**WORK TO BE COMPLETED**
When the line containing "3D prohlídka výstaviště (95, 2450)" appears in the data below, begin copying there and stop only after the line containing "Veletržní reklama (294, 2355)".

════

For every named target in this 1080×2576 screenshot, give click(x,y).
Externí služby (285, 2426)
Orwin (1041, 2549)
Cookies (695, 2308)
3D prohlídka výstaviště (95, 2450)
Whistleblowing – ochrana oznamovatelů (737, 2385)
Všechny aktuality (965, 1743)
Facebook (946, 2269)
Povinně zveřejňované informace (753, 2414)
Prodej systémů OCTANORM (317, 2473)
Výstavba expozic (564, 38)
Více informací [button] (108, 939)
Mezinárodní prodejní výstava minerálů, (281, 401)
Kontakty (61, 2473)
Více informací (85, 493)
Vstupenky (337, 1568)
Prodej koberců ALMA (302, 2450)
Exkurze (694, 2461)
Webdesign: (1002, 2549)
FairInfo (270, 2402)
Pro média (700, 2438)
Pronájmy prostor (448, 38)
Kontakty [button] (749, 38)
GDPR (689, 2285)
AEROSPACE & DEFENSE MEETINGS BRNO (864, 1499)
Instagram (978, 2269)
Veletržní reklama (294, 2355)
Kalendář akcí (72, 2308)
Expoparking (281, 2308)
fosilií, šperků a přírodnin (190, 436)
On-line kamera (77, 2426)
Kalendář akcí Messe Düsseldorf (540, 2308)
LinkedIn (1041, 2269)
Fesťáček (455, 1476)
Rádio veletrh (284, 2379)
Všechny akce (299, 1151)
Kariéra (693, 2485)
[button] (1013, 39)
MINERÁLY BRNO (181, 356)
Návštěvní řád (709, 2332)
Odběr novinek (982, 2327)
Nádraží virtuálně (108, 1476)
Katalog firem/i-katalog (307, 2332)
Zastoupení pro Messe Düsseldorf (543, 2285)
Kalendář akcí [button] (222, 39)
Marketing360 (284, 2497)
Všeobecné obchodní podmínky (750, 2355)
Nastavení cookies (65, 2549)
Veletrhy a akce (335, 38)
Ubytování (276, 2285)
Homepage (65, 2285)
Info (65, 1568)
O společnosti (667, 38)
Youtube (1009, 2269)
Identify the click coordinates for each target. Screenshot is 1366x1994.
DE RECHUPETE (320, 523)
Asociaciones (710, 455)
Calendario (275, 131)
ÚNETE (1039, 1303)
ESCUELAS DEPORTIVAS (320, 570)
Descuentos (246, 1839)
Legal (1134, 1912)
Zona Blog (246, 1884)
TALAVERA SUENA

════

**RESPONSE TO THE TASK**
3D prohlídka výstaviště (95, 2450)
Whistleblowing – ochrana oznamovatelů (737, 2385)
Všechny aktuality (965, 1743)
Facebook (946, 2269)
Povinně zveřejňované informace (753, 2414)
Prodej systémů OCTANORM (317, 2473)
Výstavba expozic (564, 38)
Více informací [button] (108, 939)
Mezinárodní prodejní výstava minerálů, (281, 401)
Kontakty (61, 2473)
Více informací (85, 493)
Vstupenky (337, 1568)
Prodej koberců ALMA (302, 2450)
Exkurze (694, 2461)
Webdesign: (1002, 2549)
FairInfo (270, 2402)
Pro média (700, 2438)
Pronájmy prostor (448, 38)
Kontakty [button] (749, 38)
GDPR (689, 2285)
AEROSPACE & DEFENSE MEETINGS BRNO (864, 1499)
Instagram (978, 2269)
Veletržní reklama (294, 2355)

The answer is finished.